Wednesday, December 7, 2016

Five of My Poems Will Be Included in the Anthology The Collected Explosive Magazine

This is cool and I am really grateful to the editor(s).

I remember really loving the magazine and the great design of the issues that often (always?) had these tactile covers.

I remember dealing with Katy Lederer exclusively, but I'm guessing there were other editors. But then maybe I'm wrong. It's been a few years.  I'm not near my copies right now.  Katy is a wonderful writer in the fullest sense of that word, but I know her best as a poet. Her books are never hard to find in this house, because I make sure they stay in the "old reliable" section of my bookshelves for when I want something inspiring to read that I know is always going to do the trick. Lovely. Lyric. Spirit.

Jeff Clark will be designing the anthology, so you know it's going to be a physically beautiful specimen as well as a good read.

This is great because I bet I missed an issue here or there with various changes of domicile and it will just be nice to catch up with everyone and look back at a really interesting magazine that I suspect will hold up very well with the years and all the rest that has come with the years.






Saturday, December 3, 2016

Prints of My Work are Now Available through Dan Skjæveland Gallery (Norway)

I'm quite happy to be represented by Dan and I love the company.

Please check out the work of my fellow gallerians Bill Dane, Sotiris Lamprou and Dan Skjæveland.


I'll add a link at right.

In other news, I have discovered a new printmaking process. Actually, it's a print "unmaking" process, and it's all about dissolving the pigments in photographs to turn those photographs into paintings. I just made a new set and loved the results on a few of them.

I ordered boatloads of antique/vintage photos on Ebay to work with now that I have the chemical process doing what I wanted it to do.




Thursday, December 1, 2016

Endre Tót: I´m going nowhere... (Oxford, 1991)



Really, Isn't There Only One Core Economic Question?

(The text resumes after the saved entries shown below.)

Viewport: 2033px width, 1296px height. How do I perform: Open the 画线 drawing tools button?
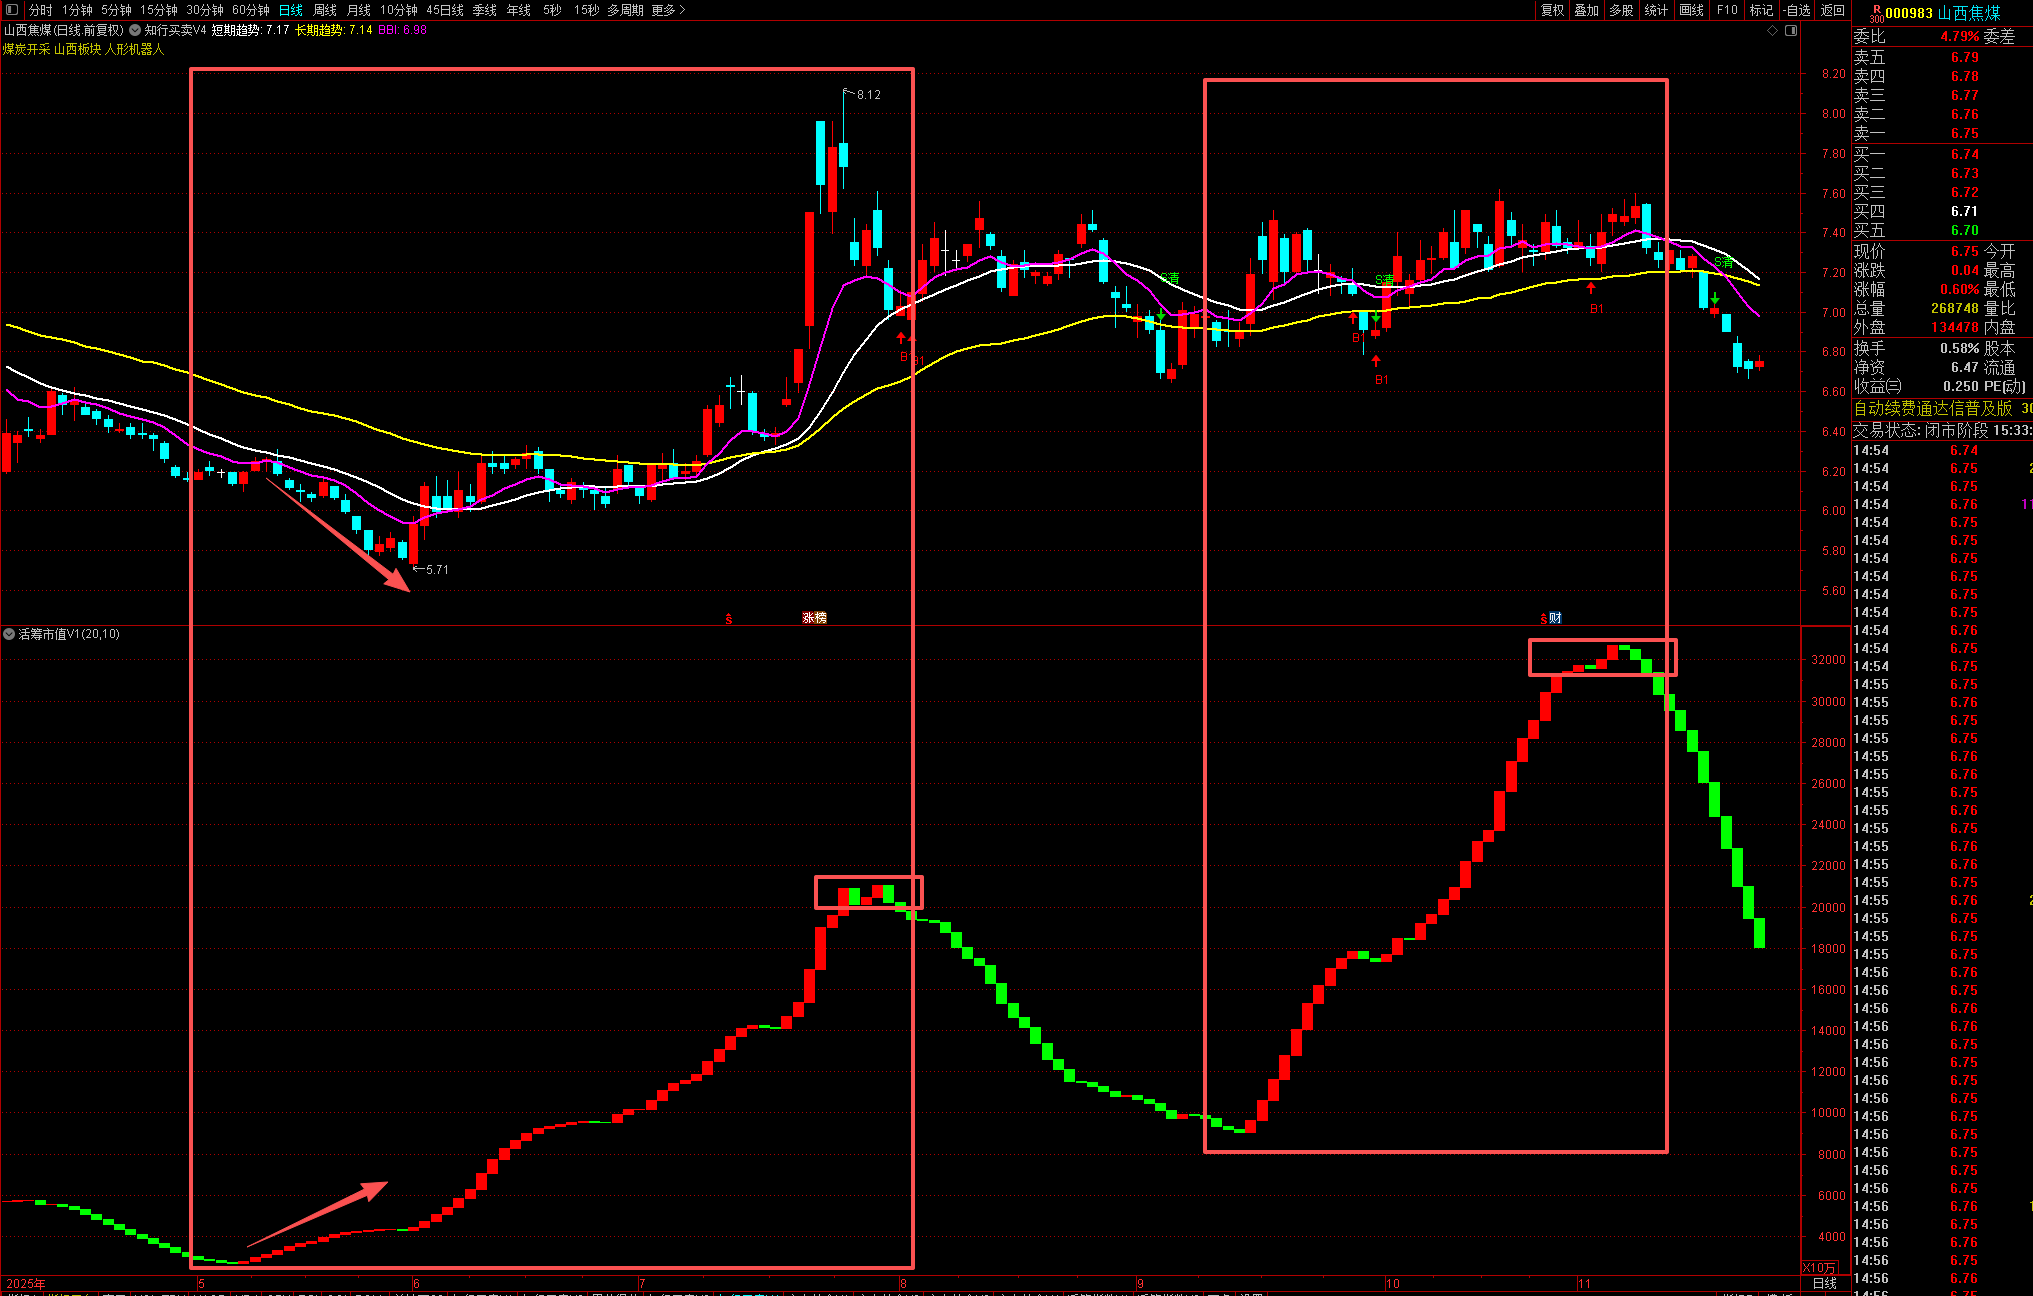tap(1691, 10)
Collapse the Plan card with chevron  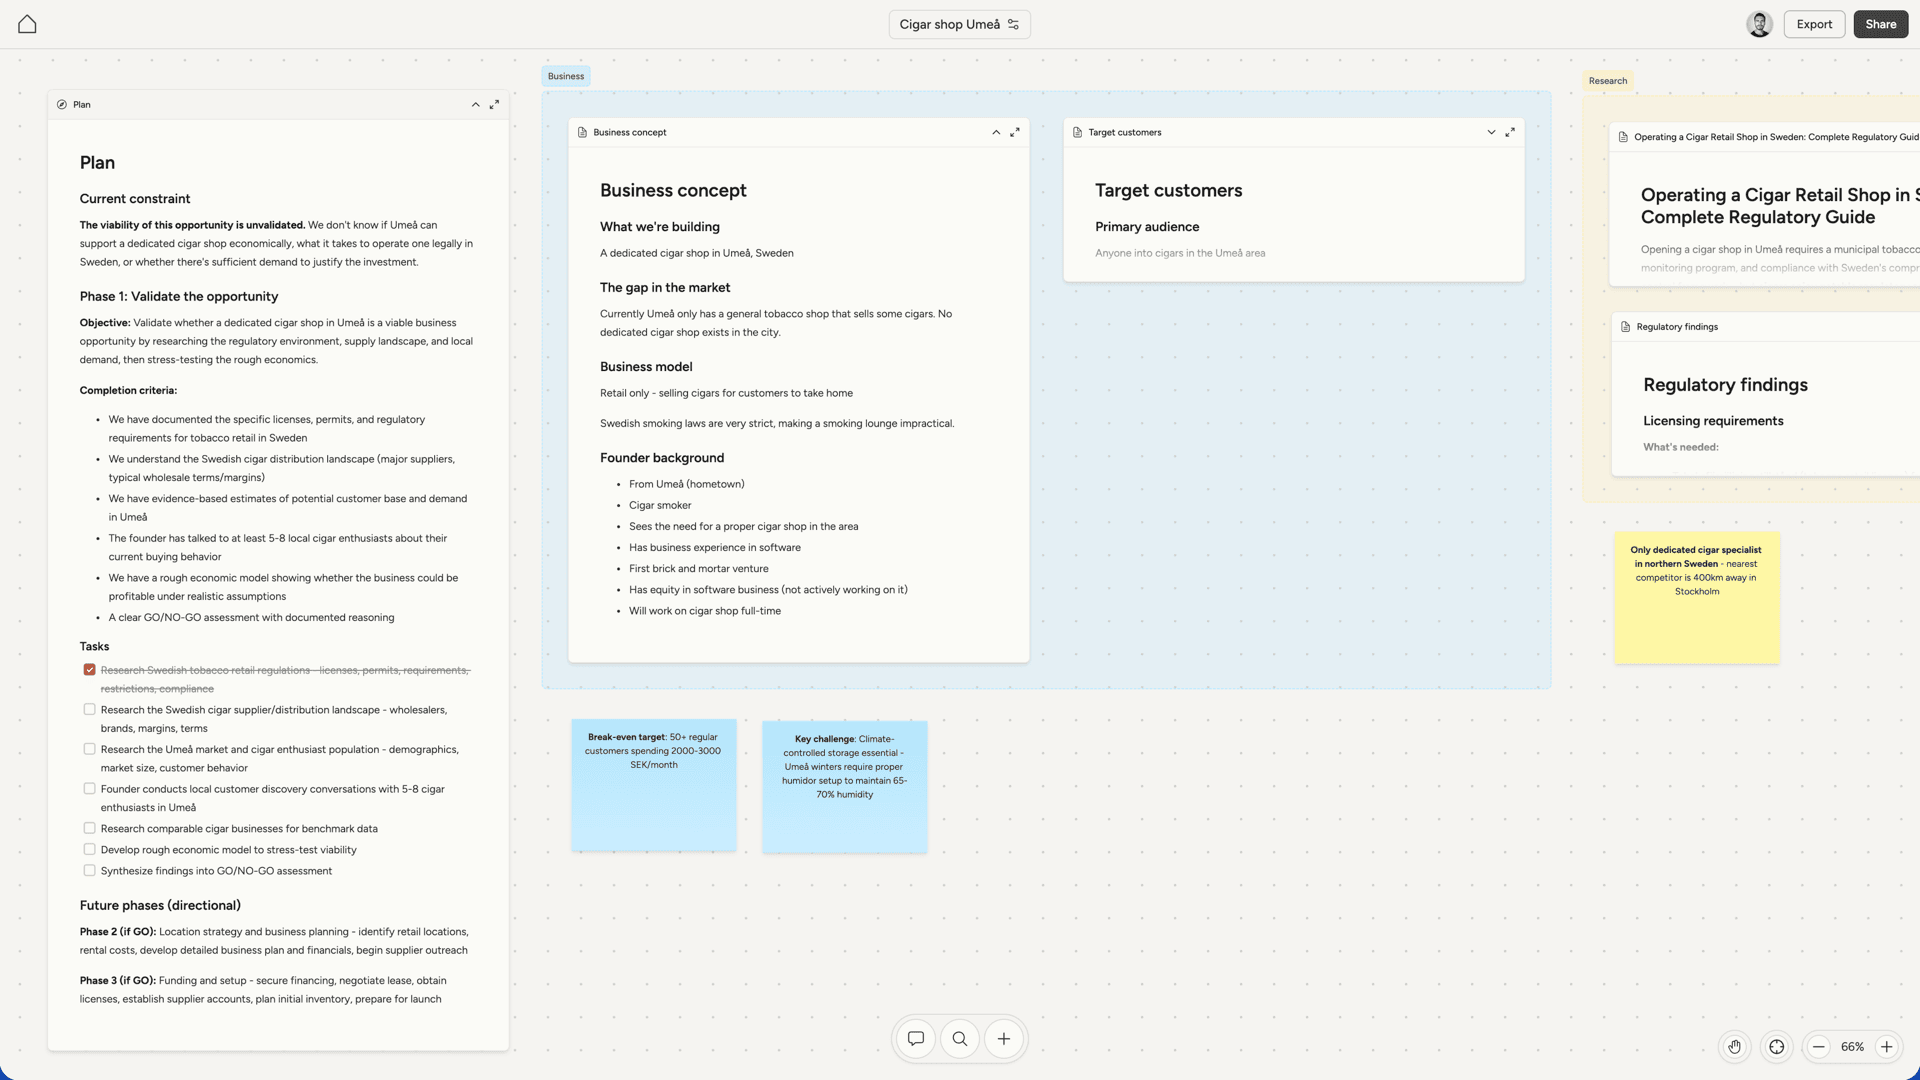click(476, 104)
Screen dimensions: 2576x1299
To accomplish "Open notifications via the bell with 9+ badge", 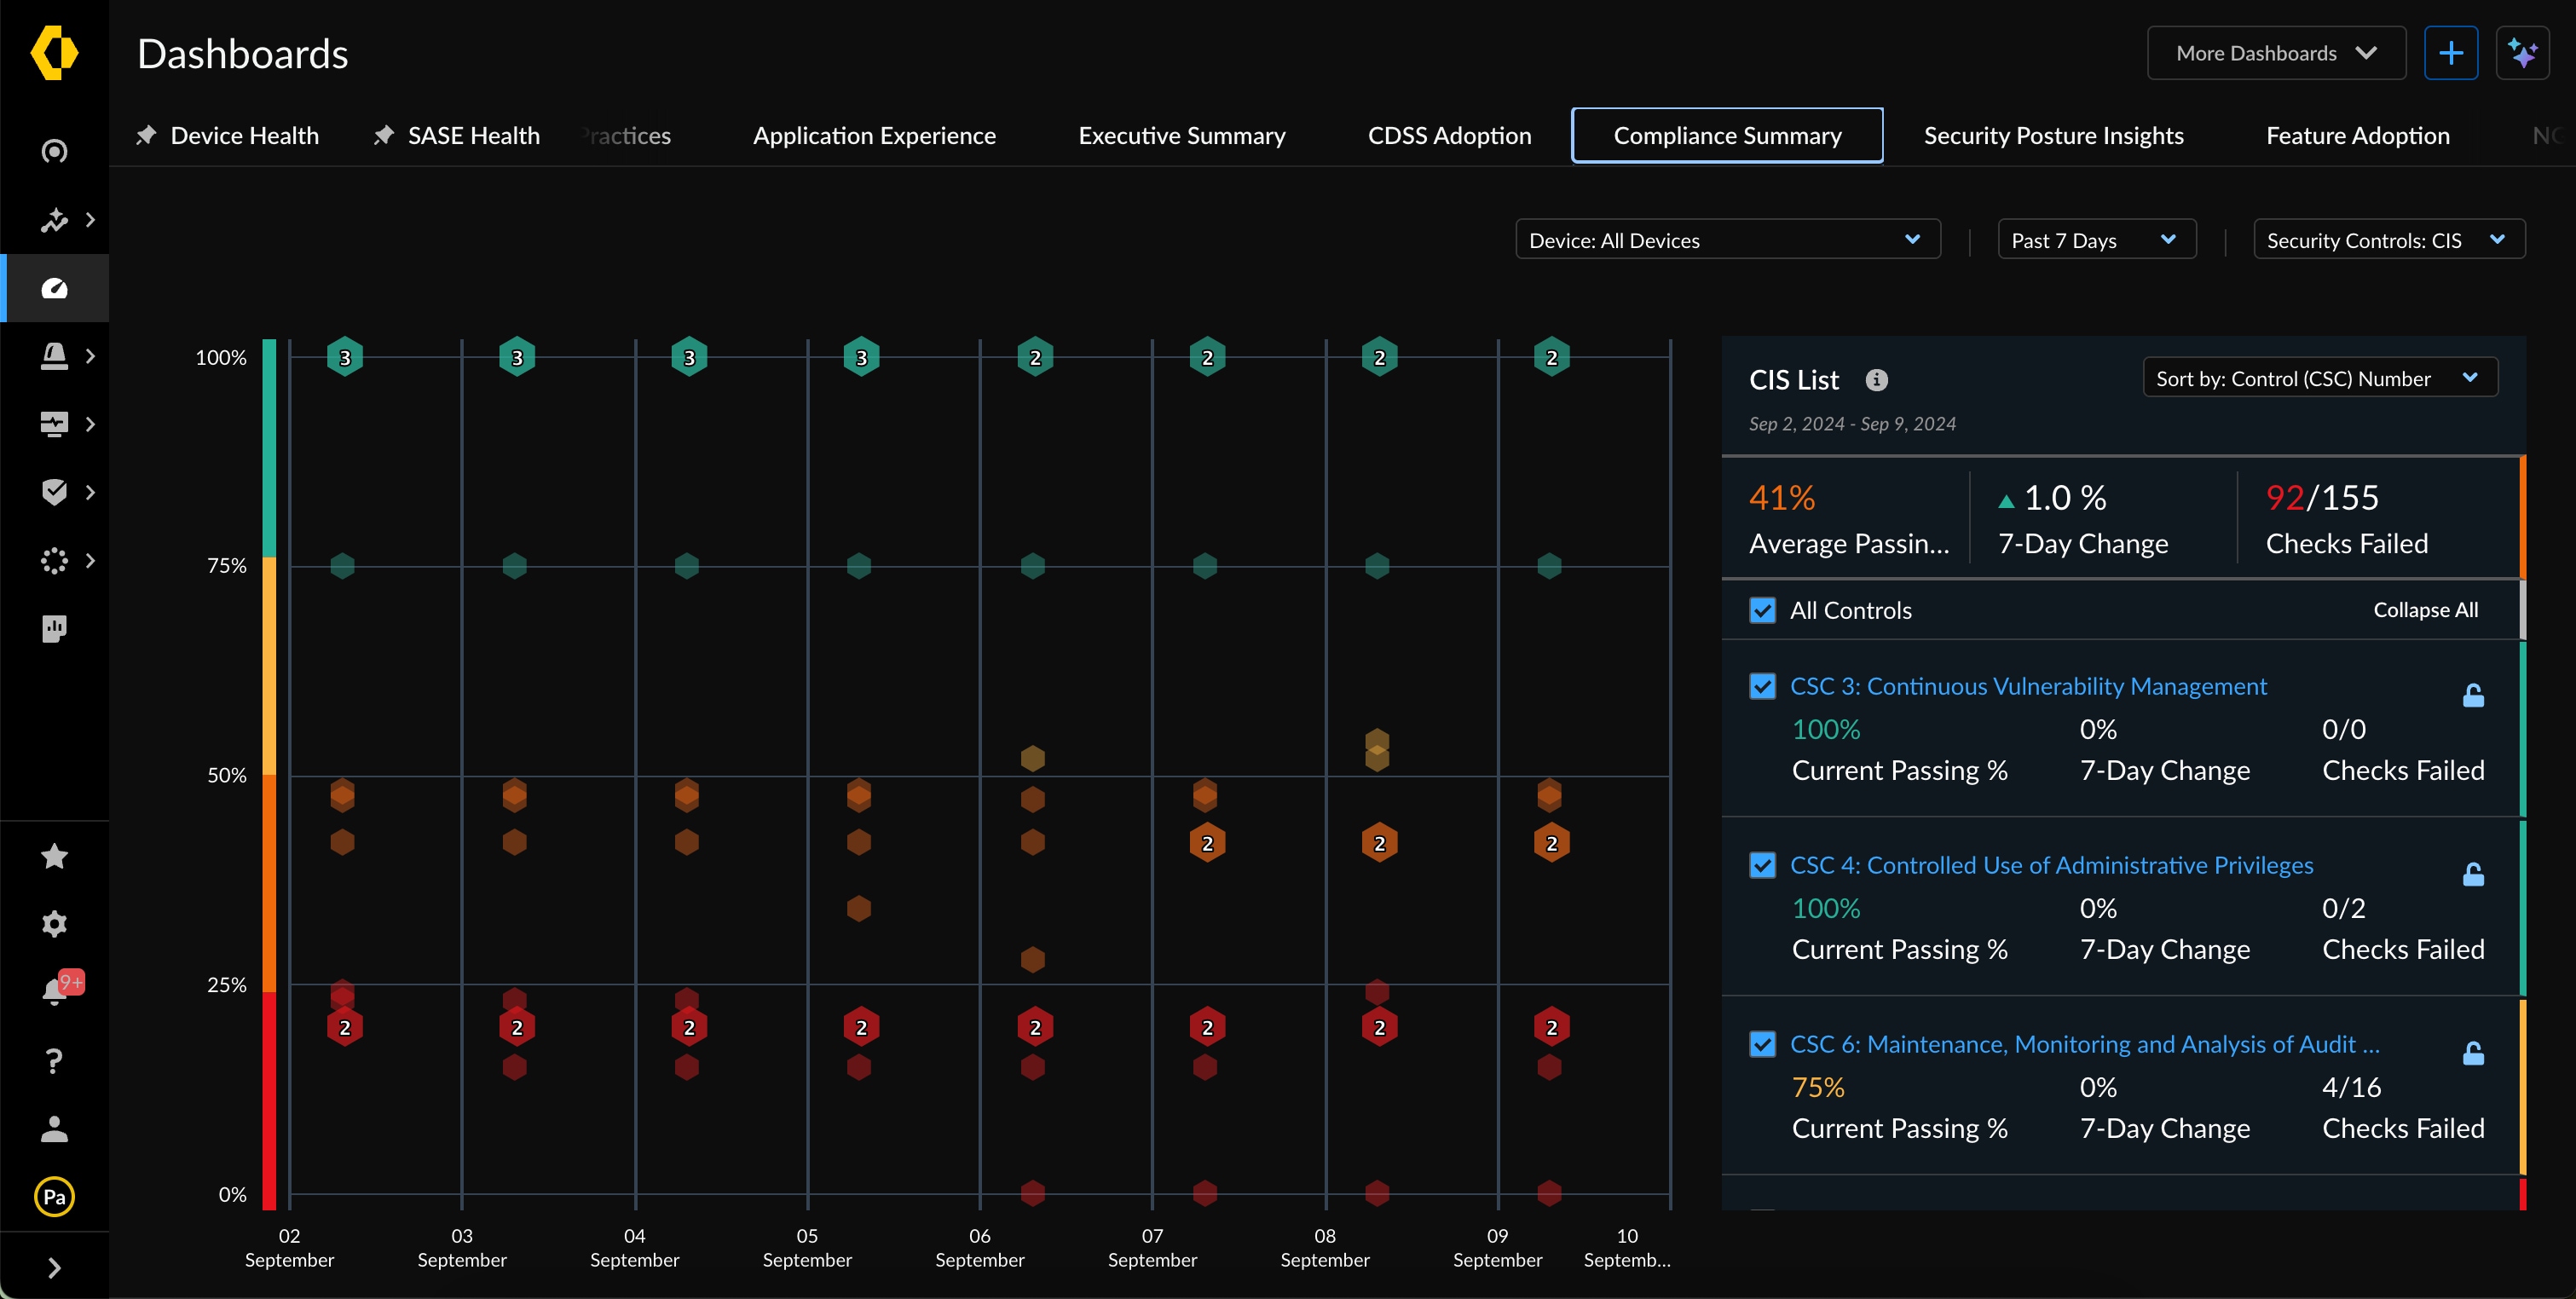I will click(x=55, y=991).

When we're talking about the economy, doesn't the difference between Republicans, Democrats and independents really come down to how much the party or individual is willing to re-allocate wealth through the taxation system. I realize there are other "controls," but that's the massive driver of the economy. Always.

It's interesting that many economists say peak social performance can really only be gained if the top marginal tax rate is somewhere between eighty-five and ninety percent.

I'm sure that sounds horrific to the rich.

F.D.R. wanted more. He wanted to cap incomes at 25k (350K or so, adjusted for today).

I remember when Reagan took the top marginal tax rate from 70 percent down to 28 percent. No wonder the one percent idolize that truly horrible man, that abysmally awful "leader" with astrological stars in his eyes and Book of Revelation prophecies determining his foreign policy.

You can find these figures thrown around again and again. I don't think it's always on partisan sites like this article here at Huffpo.


Happy/Flummoxed

When several pieces of your artwork sell at once and you have absolutely no idea where they are in your house. And it's always just the ones that have somehow gone off the radar.

Clarification

bird chatter / at morning / is not song / is need / processing / need / evaluative being / not romanticism




Even Though Daniil

Even though Daniil Kharms died, horribly, in 1942, his favorite book is Cruel Shoes (1977) by Steve Martin.